Trish could see it in the woman’s eyes, which looked wistfully vacant, dreamy blue, as though hallucinating some lovely thing beyond this world.

“Yes, my darling?” Wirth asked, grinning up at his prize.

“I have a man with a nugget, Dan.” The dreamy smile widened. “Almost two ounces. He’d like to cash it out.”

“Safe’s open,” Dan told her.

“Oh. It is?” A slight frown crossed Allison’s smooth forehead, wrinkling her golden eyebrows. “I should have remembered.”

Then she turned and crossed the floor in a perfectly balanced undulation, moving like a gentle wave among the tables. Every male eye in the place followed her.

“Is that how you turned her into a whore?” Trish asked acidly. “Drugged her?”

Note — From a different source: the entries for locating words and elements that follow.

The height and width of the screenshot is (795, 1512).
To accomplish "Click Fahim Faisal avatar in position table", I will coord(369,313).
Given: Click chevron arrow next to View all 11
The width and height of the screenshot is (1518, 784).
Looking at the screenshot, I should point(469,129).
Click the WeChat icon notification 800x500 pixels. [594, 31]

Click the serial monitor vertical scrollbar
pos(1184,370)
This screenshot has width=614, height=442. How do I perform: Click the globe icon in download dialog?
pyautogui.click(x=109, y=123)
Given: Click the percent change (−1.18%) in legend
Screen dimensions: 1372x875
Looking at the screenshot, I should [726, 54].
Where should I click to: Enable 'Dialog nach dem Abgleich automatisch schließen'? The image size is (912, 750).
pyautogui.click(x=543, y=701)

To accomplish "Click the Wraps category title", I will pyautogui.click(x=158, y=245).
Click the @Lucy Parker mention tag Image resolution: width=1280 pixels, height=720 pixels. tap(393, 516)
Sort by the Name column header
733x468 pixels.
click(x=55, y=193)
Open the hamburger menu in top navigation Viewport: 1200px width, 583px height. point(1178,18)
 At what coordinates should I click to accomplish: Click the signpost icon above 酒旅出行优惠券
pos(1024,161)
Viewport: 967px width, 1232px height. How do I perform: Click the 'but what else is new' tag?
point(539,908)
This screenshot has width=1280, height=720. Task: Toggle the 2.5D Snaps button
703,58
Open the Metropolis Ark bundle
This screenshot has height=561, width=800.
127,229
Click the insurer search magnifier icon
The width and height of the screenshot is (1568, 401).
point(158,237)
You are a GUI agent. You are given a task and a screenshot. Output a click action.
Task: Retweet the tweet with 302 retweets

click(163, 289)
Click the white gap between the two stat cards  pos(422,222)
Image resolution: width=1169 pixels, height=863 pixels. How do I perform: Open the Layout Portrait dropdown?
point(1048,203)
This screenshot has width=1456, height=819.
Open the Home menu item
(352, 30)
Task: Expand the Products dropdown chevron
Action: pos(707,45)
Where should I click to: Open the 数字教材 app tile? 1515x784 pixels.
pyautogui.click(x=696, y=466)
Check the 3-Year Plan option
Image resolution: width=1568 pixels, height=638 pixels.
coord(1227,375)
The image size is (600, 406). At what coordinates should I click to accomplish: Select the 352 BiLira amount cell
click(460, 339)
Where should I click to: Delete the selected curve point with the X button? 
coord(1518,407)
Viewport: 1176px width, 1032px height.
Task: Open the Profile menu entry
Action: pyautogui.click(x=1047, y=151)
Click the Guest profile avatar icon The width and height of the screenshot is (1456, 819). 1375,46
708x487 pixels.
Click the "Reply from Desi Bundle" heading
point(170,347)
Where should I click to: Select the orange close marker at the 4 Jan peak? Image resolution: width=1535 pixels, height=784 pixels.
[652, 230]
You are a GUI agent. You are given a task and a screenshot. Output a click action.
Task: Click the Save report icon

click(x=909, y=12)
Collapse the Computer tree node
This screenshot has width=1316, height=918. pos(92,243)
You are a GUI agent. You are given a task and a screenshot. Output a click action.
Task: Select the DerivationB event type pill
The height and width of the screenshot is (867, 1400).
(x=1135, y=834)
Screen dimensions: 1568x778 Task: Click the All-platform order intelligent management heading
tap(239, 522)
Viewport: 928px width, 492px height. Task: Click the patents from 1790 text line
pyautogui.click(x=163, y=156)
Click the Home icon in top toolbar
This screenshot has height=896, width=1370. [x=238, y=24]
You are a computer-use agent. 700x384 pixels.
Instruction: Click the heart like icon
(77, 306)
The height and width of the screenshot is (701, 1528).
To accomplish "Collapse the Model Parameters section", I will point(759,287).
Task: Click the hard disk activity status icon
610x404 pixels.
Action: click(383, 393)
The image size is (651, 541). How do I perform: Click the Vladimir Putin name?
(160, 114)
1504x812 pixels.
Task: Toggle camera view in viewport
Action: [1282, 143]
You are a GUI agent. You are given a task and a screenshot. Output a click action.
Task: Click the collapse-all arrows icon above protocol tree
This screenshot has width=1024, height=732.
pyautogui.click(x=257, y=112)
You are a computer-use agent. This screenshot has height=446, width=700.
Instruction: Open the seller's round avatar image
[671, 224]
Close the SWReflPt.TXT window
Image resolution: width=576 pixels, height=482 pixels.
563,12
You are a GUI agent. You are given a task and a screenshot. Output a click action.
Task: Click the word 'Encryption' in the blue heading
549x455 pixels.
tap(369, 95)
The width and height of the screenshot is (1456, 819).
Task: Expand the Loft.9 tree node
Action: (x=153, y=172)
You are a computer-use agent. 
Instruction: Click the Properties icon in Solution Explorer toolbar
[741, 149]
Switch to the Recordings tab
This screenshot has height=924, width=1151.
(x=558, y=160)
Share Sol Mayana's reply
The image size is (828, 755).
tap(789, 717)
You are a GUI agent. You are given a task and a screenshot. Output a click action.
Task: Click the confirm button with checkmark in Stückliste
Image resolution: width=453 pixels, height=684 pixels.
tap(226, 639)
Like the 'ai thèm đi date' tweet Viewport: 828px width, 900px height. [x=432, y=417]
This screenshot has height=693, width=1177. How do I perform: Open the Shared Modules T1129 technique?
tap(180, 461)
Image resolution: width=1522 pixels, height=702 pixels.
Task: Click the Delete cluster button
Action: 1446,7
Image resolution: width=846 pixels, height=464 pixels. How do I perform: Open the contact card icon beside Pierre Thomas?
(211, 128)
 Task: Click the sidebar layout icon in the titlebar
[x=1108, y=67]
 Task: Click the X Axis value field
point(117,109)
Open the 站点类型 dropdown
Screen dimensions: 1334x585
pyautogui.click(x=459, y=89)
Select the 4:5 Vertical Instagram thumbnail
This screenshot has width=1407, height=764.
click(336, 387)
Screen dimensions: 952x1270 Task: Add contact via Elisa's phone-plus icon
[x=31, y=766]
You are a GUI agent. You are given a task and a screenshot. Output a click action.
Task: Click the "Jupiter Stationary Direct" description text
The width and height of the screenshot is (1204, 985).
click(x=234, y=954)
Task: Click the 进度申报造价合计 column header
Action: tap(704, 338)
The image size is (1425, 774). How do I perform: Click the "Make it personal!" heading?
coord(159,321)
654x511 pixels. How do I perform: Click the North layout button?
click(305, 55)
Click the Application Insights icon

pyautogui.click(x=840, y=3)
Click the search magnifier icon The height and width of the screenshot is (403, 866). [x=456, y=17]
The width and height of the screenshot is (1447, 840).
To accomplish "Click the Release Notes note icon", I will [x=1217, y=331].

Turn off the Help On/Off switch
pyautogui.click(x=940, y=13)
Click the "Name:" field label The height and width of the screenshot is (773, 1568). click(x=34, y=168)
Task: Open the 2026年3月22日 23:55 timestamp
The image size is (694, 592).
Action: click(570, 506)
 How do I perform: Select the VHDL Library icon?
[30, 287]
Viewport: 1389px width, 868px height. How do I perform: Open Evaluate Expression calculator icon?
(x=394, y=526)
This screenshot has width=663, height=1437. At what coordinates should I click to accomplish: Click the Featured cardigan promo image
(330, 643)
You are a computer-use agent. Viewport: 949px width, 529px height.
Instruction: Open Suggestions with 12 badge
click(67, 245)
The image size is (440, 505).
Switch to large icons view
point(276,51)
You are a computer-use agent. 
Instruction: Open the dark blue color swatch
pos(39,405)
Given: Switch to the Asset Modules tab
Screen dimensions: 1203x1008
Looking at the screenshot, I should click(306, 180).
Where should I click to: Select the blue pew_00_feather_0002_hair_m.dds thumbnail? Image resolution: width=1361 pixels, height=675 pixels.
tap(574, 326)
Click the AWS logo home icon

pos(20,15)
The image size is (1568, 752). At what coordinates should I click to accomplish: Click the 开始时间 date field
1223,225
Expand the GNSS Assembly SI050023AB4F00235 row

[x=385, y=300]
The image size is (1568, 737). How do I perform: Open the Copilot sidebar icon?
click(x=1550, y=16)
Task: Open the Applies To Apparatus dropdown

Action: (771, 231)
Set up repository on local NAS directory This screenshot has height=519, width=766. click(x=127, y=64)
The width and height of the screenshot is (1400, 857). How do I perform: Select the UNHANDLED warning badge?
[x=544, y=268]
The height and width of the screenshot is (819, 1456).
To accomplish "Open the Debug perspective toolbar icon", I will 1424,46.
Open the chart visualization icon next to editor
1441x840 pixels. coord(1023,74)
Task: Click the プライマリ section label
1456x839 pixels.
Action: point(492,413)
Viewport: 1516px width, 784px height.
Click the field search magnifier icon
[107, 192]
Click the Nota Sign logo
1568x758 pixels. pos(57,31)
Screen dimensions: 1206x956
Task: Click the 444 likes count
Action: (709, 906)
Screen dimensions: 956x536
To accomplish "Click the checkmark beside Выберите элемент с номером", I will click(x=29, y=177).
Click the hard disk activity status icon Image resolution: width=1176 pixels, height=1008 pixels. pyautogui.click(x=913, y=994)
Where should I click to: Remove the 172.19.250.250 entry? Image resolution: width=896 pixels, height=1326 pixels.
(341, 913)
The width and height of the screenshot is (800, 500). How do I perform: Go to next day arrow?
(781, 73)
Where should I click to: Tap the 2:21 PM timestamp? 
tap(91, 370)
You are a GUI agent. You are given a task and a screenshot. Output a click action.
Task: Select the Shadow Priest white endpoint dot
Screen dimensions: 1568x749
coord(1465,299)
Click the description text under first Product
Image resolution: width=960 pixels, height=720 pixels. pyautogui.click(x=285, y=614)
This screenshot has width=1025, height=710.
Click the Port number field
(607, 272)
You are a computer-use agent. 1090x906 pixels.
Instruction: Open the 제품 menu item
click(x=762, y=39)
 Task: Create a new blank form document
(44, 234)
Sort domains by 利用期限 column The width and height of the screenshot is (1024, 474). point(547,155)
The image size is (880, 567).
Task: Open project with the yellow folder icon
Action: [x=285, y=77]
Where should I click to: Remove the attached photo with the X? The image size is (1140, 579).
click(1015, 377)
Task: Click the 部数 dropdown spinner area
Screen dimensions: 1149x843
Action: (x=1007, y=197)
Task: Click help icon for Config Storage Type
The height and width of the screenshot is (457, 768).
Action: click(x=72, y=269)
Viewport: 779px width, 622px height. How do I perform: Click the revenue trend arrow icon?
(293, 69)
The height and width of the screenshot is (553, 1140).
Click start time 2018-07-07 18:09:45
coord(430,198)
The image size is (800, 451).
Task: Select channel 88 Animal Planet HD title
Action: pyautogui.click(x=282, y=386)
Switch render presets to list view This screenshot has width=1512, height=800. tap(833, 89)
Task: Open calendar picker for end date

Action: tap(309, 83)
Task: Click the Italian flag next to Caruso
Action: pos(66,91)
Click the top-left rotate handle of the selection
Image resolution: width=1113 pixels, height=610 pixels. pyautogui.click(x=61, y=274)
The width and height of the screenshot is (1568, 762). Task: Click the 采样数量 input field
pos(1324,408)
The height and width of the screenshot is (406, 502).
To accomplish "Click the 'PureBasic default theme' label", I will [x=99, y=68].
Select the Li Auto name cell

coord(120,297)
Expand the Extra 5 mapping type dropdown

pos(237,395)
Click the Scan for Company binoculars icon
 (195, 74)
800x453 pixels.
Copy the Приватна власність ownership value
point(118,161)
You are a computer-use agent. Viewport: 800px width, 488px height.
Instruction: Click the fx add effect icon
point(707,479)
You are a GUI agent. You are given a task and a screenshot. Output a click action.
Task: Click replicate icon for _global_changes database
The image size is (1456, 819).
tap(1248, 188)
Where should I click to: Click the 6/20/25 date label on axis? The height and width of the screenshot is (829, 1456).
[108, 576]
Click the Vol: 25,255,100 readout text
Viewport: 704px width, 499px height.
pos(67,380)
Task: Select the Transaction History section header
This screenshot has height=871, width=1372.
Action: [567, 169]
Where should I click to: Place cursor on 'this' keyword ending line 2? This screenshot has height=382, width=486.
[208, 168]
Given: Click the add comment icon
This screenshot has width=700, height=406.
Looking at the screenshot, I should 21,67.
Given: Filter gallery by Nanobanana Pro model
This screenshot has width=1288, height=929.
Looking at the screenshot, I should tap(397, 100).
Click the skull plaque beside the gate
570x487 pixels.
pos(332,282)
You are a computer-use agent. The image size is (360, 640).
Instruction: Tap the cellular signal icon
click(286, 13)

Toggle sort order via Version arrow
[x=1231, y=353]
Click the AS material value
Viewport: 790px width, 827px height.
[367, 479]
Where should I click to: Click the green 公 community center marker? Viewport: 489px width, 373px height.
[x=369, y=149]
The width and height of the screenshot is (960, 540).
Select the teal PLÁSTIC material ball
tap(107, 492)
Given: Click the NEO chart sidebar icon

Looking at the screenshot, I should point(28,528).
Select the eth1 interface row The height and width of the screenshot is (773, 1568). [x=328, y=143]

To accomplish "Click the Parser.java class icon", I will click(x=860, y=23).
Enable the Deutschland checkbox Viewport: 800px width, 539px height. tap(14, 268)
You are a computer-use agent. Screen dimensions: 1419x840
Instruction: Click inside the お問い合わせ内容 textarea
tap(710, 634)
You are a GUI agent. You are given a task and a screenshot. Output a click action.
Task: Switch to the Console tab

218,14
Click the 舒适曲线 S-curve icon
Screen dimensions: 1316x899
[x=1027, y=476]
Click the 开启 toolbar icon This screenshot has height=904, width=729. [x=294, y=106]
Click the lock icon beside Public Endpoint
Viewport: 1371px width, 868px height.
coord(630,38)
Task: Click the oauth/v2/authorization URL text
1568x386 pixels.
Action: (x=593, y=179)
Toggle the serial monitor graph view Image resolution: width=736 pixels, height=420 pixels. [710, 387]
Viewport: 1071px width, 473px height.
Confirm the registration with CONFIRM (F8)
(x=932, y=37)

“Do I ask if the men in your bed are stimulating their erotic tendencies?” Wirth arched an inquiring eyebrow. “Or are we instituting a moral inquisition in Port Authority that I didn’t know about?”

“The Allison that I used to know, that I grew up with—”

“Is an adult, making her own decisions. I’ll assume the root of your jealousy stems from your inability to lure a man of any sort into your bed.”

Trish wrinkled her nose. “God, you really piss me off sometimes, you maggot.”

Wirth laughed from deep in his belly, the lady-killer grin back. “Not that it’s any of your business, but the glassy look in Allison’s eyes? She fell the other morning. Wrenched her back. Not enough to take her to Raya, but the painkillers keep her up and enjoying life.”

Trish stood. “Yeah, right.”

“Heard the good Supervisor shot a deserter down at the Corporate Mine the other morning.”

“That’s what Talina tells me.” Trish paused. “You worried Aguila might be coming after some of the transportees you’ve taken on?”

Wirth leaned back in the chair and straightened his colorful vest. “Me? I’m not so worried. My people are making wages. The ones who hired on as indentured, I’ll take good care of them. They came to me. Asked me for a contract. We’ve been all through that.”

He studied her thoughtfully. “But, Officer, if you ever hear that slit’s going to move on my people? You let me know. ASAP. Ricky tick.”

Trish shrugged her rifle over her shoulder, glanced around at the gaming tables, the bar, the cage in the back of the room where a prospector was even now getting Port Authority coin for his gold nugget.

Wirth was making a fortune, had a couple dozen men and women working for him here, at Betty Able’s brothel, and at the other “businesses” he’d managed to gain control of. Not to mention that he had his name on titles and deeds all across Port Authority.

“I’ll think about it, Skull.”

“All of which brings me to another problem. I’ve got missing people. Three of them. The ringleader’s a fellow by the name of Petre Howe. Rita Valerie and Ashanti Kung are with him. They were crew on Turalon. Didn’t want to space on what was sure to be slow suicide trapped in that bucket. Signed an indenture for ten years to work for me. So I sent them out to Tosi Damitiri’s mine outside of town.”

“Out at Tosi’s place?” Trish shrugged. “You checked all the piles of quetzal crap out there for bits of uniform? Maybe the odd shoe?”

“I think they’re all alive and well,” Wirth said with a smile. “I just thought I’d take this opportunity to let you know that when I find them, it won’t be murder, but an execution for contract violation. Call it a heads up. Just so you don’t waste your time coming to interrogate me for the ‘facts.’”

“Yeah. Sure. As if you gave a damn about facts.” With that, she gave him a mock salute and headed for the door.

Behind her, Wirth broke out in amused laughter.